#### Information provided ####

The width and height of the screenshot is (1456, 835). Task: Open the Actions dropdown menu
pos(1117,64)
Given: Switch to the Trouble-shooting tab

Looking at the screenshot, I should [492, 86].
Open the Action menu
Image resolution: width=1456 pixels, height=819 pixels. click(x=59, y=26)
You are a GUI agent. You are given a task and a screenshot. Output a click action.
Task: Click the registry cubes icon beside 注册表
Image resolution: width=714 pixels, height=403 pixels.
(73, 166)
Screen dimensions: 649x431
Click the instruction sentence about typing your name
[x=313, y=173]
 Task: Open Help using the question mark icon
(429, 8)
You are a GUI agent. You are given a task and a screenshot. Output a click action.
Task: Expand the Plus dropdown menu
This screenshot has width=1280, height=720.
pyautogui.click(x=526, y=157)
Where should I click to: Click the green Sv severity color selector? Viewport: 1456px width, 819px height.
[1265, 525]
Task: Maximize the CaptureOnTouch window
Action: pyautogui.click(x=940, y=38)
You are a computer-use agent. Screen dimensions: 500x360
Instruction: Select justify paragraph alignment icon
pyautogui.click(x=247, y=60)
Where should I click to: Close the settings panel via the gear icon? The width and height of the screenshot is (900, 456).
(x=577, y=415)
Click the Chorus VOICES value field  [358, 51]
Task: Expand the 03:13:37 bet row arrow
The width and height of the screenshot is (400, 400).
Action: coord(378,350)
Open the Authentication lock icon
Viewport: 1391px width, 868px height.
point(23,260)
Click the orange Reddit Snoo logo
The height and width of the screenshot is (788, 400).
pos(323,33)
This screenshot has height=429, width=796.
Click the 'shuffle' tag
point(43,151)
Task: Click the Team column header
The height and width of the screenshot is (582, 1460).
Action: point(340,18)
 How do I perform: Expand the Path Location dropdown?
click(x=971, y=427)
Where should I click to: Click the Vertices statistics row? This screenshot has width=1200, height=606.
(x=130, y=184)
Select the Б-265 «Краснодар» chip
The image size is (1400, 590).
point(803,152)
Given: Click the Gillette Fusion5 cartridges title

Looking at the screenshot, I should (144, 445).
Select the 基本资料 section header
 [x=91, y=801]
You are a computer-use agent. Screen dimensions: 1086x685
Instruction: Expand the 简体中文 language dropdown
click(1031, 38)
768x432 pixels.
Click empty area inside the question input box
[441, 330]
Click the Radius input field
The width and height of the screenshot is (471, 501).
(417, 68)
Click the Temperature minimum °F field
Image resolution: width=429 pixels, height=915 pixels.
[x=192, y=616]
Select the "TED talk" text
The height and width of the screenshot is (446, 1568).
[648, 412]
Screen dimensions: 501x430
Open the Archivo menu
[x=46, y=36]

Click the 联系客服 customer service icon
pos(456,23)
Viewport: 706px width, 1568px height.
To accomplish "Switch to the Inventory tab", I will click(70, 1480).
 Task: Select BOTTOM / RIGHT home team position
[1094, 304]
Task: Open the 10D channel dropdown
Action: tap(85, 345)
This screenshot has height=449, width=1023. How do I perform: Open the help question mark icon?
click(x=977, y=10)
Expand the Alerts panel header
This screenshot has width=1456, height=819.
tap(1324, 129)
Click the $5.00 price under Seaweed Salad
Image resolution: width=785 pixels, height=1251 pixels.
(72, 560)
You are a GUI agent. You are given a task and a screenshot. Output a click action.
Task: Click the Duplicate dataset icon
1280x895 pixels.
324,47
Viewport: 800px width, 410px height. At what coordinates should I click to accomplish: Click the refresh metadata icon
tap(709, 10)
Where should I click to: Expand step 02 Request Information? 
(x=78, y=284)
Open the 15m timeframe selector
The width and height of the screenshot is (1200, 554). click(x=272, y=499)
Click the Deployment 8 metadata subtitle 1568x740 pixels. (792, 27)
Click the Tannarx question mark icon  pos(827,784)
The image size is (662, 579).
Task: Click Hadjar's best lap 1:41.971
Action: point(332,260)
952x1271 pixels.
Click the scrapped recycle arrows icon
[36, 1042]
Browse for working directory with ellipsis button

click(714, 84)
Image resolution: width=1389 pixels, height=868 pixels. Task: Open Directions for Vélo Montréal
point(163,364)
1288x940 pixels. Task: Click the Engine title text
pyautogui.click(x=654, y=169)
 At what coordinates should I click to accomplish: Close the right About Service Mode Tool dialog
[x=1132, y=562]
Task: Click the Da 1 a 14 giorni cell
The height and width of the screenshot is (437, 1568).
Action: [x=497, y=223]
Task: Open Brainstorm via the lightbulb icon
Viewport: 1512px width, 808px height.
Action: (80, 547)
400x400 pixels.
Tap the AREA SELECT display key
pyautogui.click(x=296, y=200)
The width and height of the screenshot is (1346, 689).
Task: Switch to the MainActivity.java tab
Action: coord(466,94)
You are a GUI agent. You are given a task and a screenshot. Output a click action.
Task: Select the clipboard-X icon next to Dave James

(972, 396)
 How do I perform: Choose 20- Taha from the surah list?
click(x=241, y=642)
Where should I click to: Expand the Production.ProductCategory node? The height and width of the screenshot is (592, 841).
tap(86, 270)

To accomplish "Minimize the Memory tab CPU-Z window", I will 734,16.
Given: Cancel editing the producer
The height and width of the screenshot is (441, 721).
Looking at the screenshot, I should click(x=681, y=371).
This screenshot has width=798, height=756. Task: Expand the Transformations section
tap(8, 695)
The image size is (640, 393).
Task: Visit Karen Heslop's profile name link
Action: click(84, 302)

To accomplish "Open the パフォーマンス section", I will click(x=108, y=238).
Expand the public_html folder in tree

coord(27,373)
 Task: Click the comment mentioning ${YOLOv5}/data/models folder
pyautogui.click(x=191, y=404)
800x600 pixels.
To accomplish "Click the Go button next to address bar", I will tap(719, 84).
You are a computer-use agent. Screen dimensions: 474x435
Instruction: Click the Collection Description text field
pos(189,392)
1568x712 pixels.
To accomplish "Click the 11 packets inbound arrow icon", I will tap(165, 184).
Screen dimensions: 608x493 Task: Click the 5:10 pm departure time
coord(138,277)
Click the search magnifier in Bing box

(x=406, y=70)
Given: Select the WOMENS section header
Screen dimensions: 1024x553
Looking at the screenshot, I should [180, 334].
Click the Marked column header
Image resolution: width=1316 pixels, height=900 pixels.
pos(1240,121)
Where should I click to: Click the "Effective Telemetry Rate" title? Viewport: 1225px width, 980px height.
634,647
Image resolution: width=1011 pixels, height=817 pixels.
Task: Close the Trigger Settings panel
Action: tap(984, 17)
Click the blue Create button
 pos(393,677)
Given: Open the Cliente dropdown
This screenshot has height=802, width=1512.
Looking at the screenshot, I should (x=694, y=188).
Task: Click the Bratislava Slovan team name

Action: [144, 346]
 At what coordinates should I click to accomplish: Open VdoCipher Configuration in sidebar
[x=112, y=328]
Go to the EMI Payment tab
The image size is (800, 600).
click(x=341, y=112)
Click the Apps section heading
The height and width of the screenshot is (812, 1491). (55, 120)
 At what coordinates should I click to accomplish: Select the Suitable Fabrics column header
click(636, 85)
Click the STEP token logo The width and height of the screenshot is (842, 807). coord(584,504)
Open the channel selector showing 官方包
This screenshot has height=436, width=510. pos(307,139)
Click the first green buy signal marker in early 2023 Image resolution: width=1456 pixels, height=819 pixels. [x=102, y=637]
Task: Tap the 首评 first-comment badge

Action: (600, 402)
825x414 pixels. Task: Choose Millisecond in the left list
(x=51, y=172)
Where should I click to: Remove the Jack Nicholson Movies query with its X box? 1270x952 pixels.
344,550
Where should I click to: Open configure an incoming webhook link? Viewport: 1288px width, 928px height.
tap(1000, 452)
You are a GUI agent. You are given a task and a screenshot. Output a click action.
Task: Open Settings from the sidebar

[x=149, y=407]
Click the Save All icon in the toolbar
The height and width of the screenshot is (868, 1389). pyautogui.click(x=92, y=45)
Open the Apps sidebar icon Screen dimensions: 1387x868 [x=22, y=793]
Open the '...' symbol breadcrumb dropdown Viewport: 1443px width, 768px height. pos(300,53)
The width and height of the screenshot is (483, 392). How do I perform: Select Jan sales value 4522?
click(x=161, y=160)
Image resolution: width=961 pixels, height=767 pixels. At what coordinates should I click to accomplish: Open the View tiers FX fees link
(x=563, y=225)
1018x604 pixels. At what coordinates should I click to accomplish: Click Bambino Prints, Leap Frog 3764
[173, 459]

####

__What you should do__:
Can you put the records starting at the line that contains "At what coordinates should I click to accomplish: Open VdoCipher" and ending at the line that contains "click(x=341, y=112)" into a JSON list of strings, one string per line, leaving out blank lines?

__Reply__:
[
  " At what coordinates should I click to accomplish: Open VdoCipher Configuration in sidebar",
  "[x=112, y=328]",
  "Go to the EMI Payment tab",
  "The image size is (800, 600).",
  "click(x=341, y=112)"
]